14/11/2020
Shalom!
Em estudos das porções neste ano de 2020/5781 recomeçamos nas porções:
Beresh*t - Em um princípio 1.1 - 6.8.
Noach - Noé 6.9 - 11.32.
L**h L**ha - Saia 12.1 - 17.27.
Vaierá - E apareceu 18.1 - 22.24.
Neste sábado, estamos no estudo da porção Chaie, que significa, a vida de Sara.
Esta porção é interessantíssima, pois relata como é que as escrituras nos mostram a fundamental base de um relacionamento que não se abala..parece ser retrógrado para muitos, mas para aqueles que querem entender a mente do Criador, verão que o que protege um relacionamento, é ter um compromisso muito sério com seu cônjuge em submissão ao Eterno em pleno amor.
Assim, gostaria de compartilhar um escrito sobre esta porção do querido Professor Rabino Matheus Zandona Guimarães:
Chegamos à quinta Parashá de Beresh*t (Gênesis): “Chaiei Sara” (E viveu Sara). Ela corresponde ao texto de Gn 23:1 – 25:18 e recebe este nome pois relata a morte de Sara e o lamento de Abraão e seu filho Isaque. Vemos também o relato da compra da caverna de Machpela por parte de Abraão para sepultar Sara, a escolha de uma esposa para Isaque, a morte de Abraão e as gerações de Ismael. Porém, é interessante notar que o processo de escolha de uma esposa para Isaque contém uma das narrativas da Torá com maior quantidade de detalhes.
Logo após sepultar Sara, Abraão, já com 137 anos, dá início a um novo projeto: encontrar uma esposa para seu filho Isaque. O patriarca demonstra sua fé ao adquirir o campo e a caverna de Machpela, mesmo tendo recebido a promessa do Eterno que toda aquela região seria dele e de sua descendência (Gn 13:17). Agora, ele decide agir para que a outra promessa recebida, “sua descendência será como as estrelas dos céus” (Gn 15:5), se concretizasse. Ao longo da detalhada narrativa, um fato chama a atenção do leitor. Vejamos:
“Isaque conduziu-a até à tenda de Sara, mãe dele, e tomou a Rebeca, e esta lhe foi por mulher. Ele a amou; assim, foi Isaque consolado depois da morte de sua mãe.” (Gn 24:67)
Observemos a ordem dos fatos: 1° Isaque se casa com Rebeca. 2° Ele a amou. Essa ordem representa o inverso do que vemos atualmente, uma vez que as pessoas geralmente se casam com quem amam. Ou seja, primeiro vem o amor, a paixão, para então existir o compromisso e o casamento. Porém, a Torá nos relata que Isaque se casou com sua esposa e, só depois, se apaixonou por ela.
Muitos podem considerar essa atitude retrógrada e antiquada, esperado que Isaque tivesse primeiramente se apaixonado pela jovem para então ter se casado com ela.

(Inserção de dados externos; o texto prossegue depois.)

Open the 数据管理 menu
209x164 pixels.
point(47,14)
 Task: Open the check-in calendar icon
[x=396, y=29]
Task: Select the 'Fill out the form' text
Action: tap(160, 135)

No entanto, as Escrituras nos mostram que o casamento é uma instituição que não pode se basear apenas no sentimento. Isaque não se casou com Rebeca porque ele a amava, mas ele veio a amá-la porque se casou com ela. O sentimento acompanha o compromisso, e não o contrário. Considerando a loucura do coração do homem e os altos e baixos inconstantes das nossas emoções, vemos que o exemplo das Escrituras faz sentido. O profeta Jeremias nos alerta: “Enganoso é o coração, mais do que todas as coisas, e desesperadamente corrupto; quem o conhecerá?” (Jr 17:9), e o Rei Salomão confirma: “O coração do homem traça o seu caminho, mas o SENHOR lhe dirige os passos.” (Pv 16:9). Não nos casamos com alguém apenas porque amamos, mas amamos fielmente a pessoa com a qual escolhemos nos casar.
Casar-se por amor pode parecer a ordem natural, mas é na verdade uma receita para o fracasso! Quantos de nós já nos apaixonamos pela pessoa errada? Como filhos de Abraão e seguidores do Messias Yeshua, devemos amar e cuidar de nossas esposas como o Messias ama a Sua Noiva. Devemos expressar nosso amor ao nosso conjugue através do cuidado e da fidelidade. Lembre-se: compromisso é o principal fator de um casamento, e não apenas o amor. Não é à toa que, baseado na história de Isaque e Rebeca, há um ditado na tradição judaica que diz: “No mundo as pessoas se casam com quem amam. Nós, porém, amamos a pessoa com a qual nos casamos”. Esta é a receita para um casamento duradouro e feliz!
Matheus Zandona Guimarães - Ensinando de Sião - Minas Gerais.